John Whitelegg opened by outlining some key issues: congestion, damage to the economy and air pollution that London has to address to achieve a better future as a world-class, healthy and socially-just city.  The prognosis is pretty stark.  London is the most congested city in the UK and in Europe with traffic delay costing £1.58 billion annually.  According to Transport for London (TfL) estimates, £17 is lost for every hour of traffic delay with estimated costs ranging from £2-4 billion per annum and the wider costs on tourism and business logistics unquantified.  London is slipping down the league of good places to live as other cities make themselves more attractive by cleaning up their air and tackling congestion.

Atkins reported in 2008, that the economic cost of congestion in London was £9 billion in 2005 and will be £20 billion by 2025.  So why do drivers in Hamburg, Munich and Frankfurt waste less time in traffic than London drivers?  London needs to be as good a place to live as Frankfurt, otherwise Frankfurt will take over as the financial centre.

Clearly more than 4000 deaths per annum due to air pollution is unacceptable, in 1952 when 4000 died in the Great Smog, politicians took action and in 1956 the Clean Air Act was introduced.  In 2008 4000 deaths were attributable to air pollution and no one has acted.  London is grade "F" for air pollution, with cities like Berlin, Copenhagen, Stockholm, Vienna and Zurich scoring significantly better.

Whitelegg reckons that we should learn from the existing congestion charge, scale it up to include the whole Greater London area, make it more high tech, increase the revenue ratio, deal with future growth in population and improve our economy, making London the world's best city.  Wryly he suggested the existing congestion charge is too high, with much too much spent on the system.  I sat there imagining the headlines "Greens commission report stating congestion charge too high - shock", but following through the case, he clearly has a point.

The current congestion charge is successful, but covers too small an area.  If London's Mayor expects growth, the impacts of congestion and air pollution cannot be ignored. A Pay as you Drive system would give drivers the opportunity to change their behaviour to take advantage of traveling at cheaper times of day or on cheaper roads.  There have been many reports on road pricing over the years, all have concluded that pay as you Drive would work.  In 1964 Ruben Smeed thought Pay as You Drive would be best, but the technology just wasn't available to implement it. It was also the preferred choice of Eddington in a report in 2006.
········
▶ [COMPLETE THE FOLLOWING]:
A: Which cities does the passage on London congestion name as scoring significantly better than London for air pollution?
B: Translate this sentence from the passage on London congestion into Spanish: "The current congestion charge is successful, but covers too small an area."
C: Reproduce the section of the passage on London congestion starting at "Whitelegg reckons that" and ending at "has a point.".

▶ [RAW DATA]:
········
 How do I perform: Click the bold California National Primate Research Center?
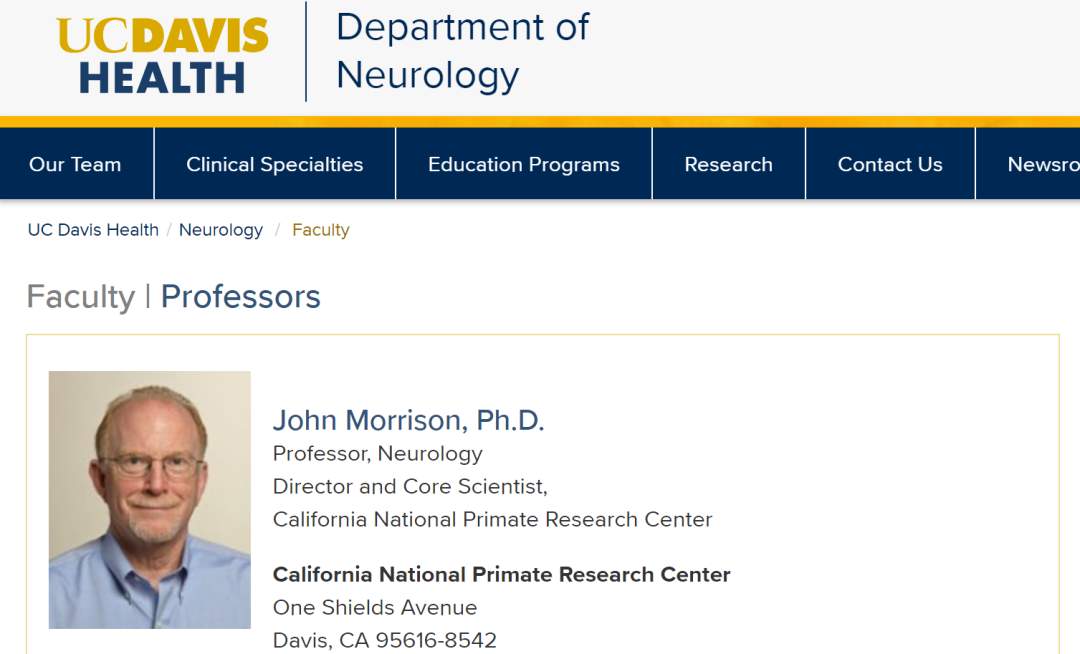pyautogui.click(x=501, y=575)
········
▶ [OUTPUTS FOR THE TASKS]:
A: Berlin, Copenhagen, Stockholm, Vienna, Zurich

B: El actual cargo por congestión tiene éxito, pero cubre un área demasiado pequeña.

C:
Whitelegg reckons that we should learn from the existing congestion charge, scale it up to include the whole Greater London area, make it more high tech, increase the revenue ratio, deal with future growth in population and improve our economy, making London the world's best city.  Wryly he suggested the existing congestion charge is too high, with much too much spent on the system.  I sat there imagining the headlines "Greens commission report stating congestion charge too high - shock", but following through the case, he clearly has a point.